Il presidente dell'Autorità per gli affari dei detenuti e dei liberati, Raed Abu al-Homs, ha denunciato mercoledì che ciò che è accaduto al prigioniero politico Marwan Barghouti — noto anche con il nome di battaglia "Abu al-Qassam" — rappresenta «un tentativo di esecuzione vero, voluto e pianificato», frutto di una campagna di istigazione e di piani maturati nei circoli politici e militari israeliani. 
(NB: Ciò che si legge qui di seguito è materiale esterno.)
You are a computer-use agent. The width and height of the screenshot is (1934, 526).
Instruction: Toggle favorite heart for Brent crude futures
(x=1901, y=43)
Secondo Abu al-Homs, dopo la visita del ministro di estrema destra Itamar Ben-Gvir, Barghouti è stato trasferito ripetutamente da un carcere all'altro — «da Rimon a Gilboa e poi a Megiddo» — e durante questi trasferimenti sarebbe stato sottoposto a violenze brutali, percosso ripetutamente in modo grave da polizia e guardie. Le percosse gli hanno causato  sanguinamenti, costole rotte, perdita di coscienza. A seguito di ciò non gli sono state fornite cure mediche. Invece di esser ricoverato in ospedale a Barghouti sarebbe stata somministrata soltanto una compressa di Acamol, cioè del semplice paracetamolo.
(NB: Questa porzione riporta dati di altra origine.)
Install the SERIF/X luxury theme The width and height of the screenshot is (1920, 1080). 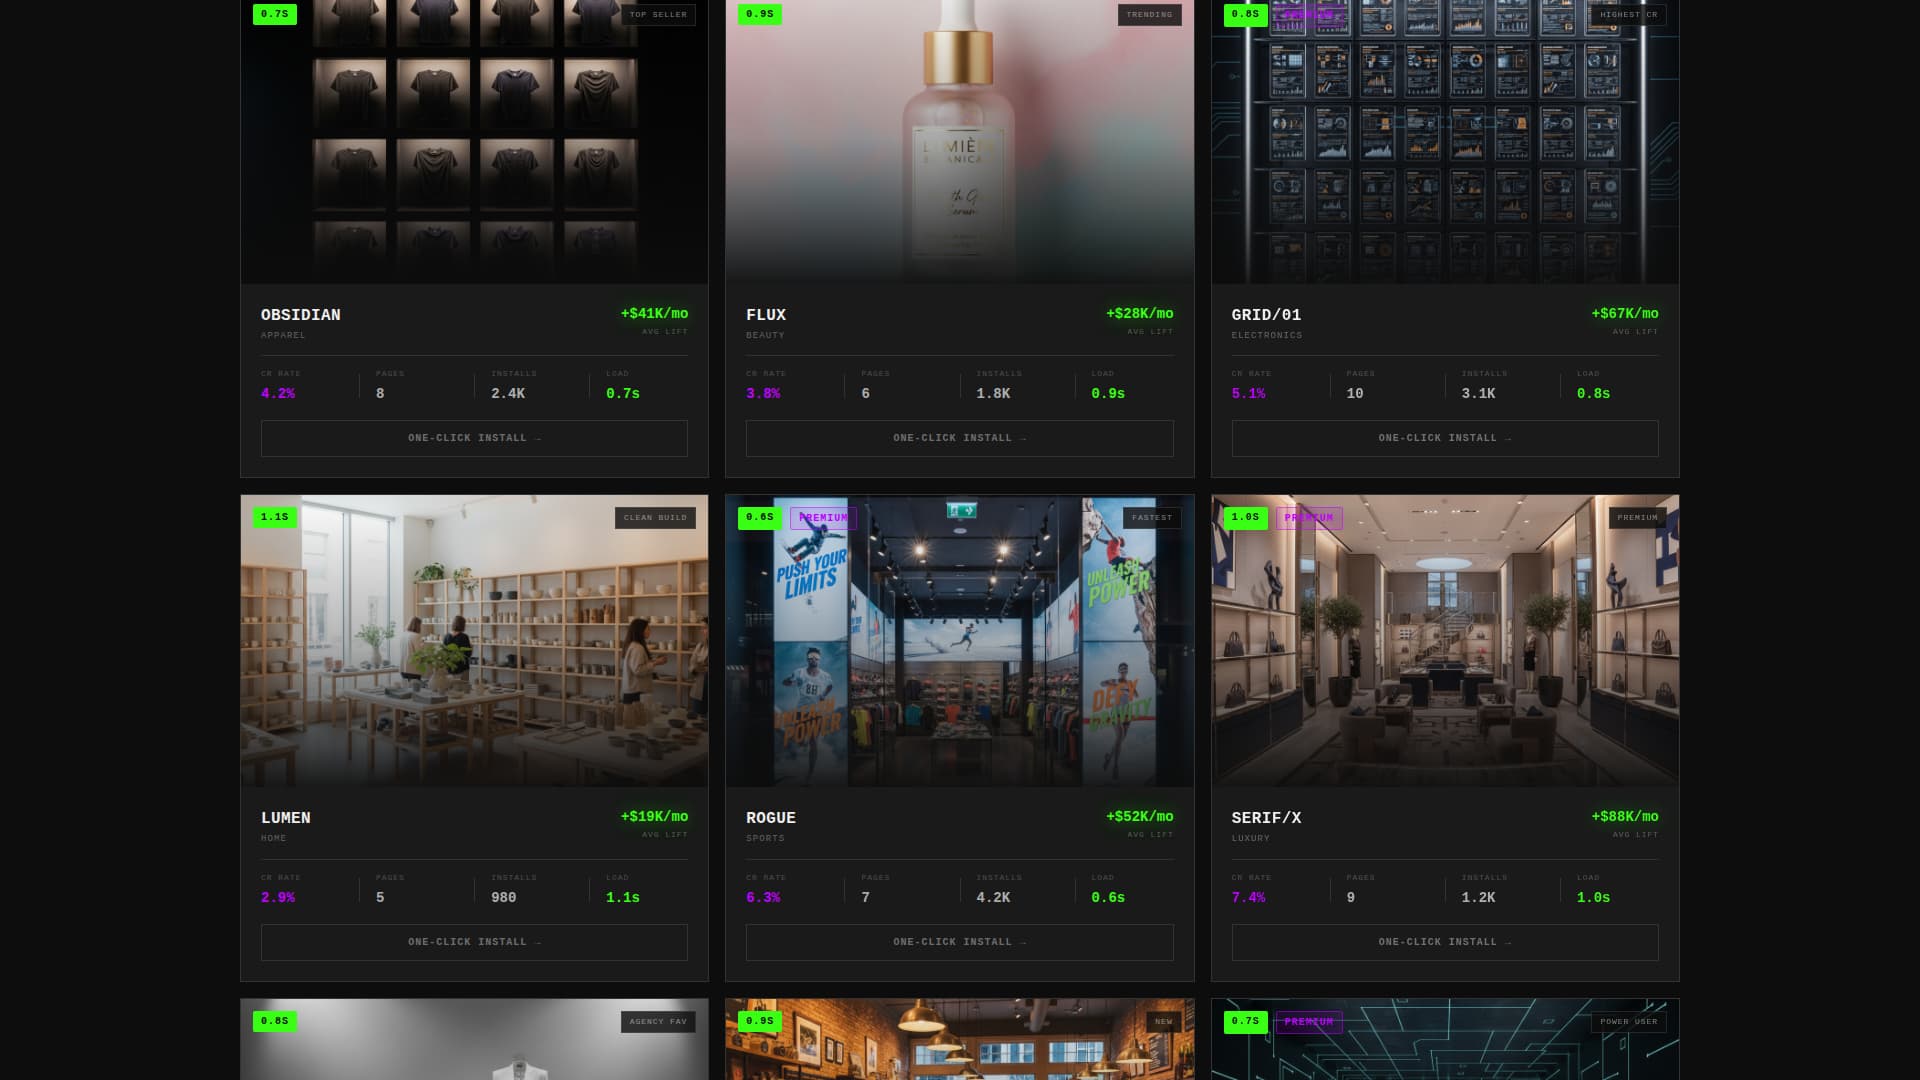coord(1444,942)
Abu al-Homs ha avvertito che Barghouti «si trova in una situazione reale di pericolo» e che le recenti aggressioni, «senza alcuna giustificazione e senza tener conto della sua età e del suo stato di salute», rappresentano un messaggio chiaro: «questa potrebbe essere la tragica fine per l'intero popolo palestinese». Ha inoltre sottolineato il peso simbolico di Marwan Barghouti per la popolazione palestinese e ha ammonito che un eventuale passo estremo da parte delle autorità israeliane avrebbe conseguenze gravissime.

Il presidente dell'Autorità per i detenuti ha rivolto un appello urgente alla comunità internazionale — alle sue diverse istituzioni — affinché intervenga per «salvare il leader Abu al-Qassam dall'arroganza criminale e dalla follia di Netanyahu e della sua banda», e ha chiesto all'Egitto e al Qatar di non chiudere la questione dello scambio di prigionieri, ma di esercitare ogni pressione possibile, anche tramite l'amministrazione statunitense, per ottenere la libertà di Barghouti e dei suoi  compagni anch'essi detenuti. 

Il quadro delineato dalle dichiarazioni è chiaro e inquietante: accuse di violenza intenzionale, mancata assistenza medica e una politica di apertura verso provvedimenti estremi — fino all'evocazione, da parte di figure di governo e parlamentari di estrema destra, della possibilità di applicare la pena capitale ai prigionieri palestinesi — rendono la situazione per Barghouti particolarmente delicata. Osservatori e organizzazioni per i diritti dei detenuti hanno già espresso allarme per il possibile inasprimento delle misure repressive all'interno delle carceri israeliane. 


Il caso Barghouti, così come descritto dalle autorità palestinesi, non è soltanto la vicenda di un singolo prigioniero: è diventato un simbolo — e un possibile punto di non ritorno — nelle relazioni tra occupante e popolazione palestinese. Le richieste di intervento internazionale, le accuse di trattamento inumano e l'escalation retorica proveniente da forze politiche israeliane estreme impongono che la comunità internazionale e gli attori regionali valutino con urgenza la situazione, prima che il conflitto si estenda e paghi un prezzo ancora più alto.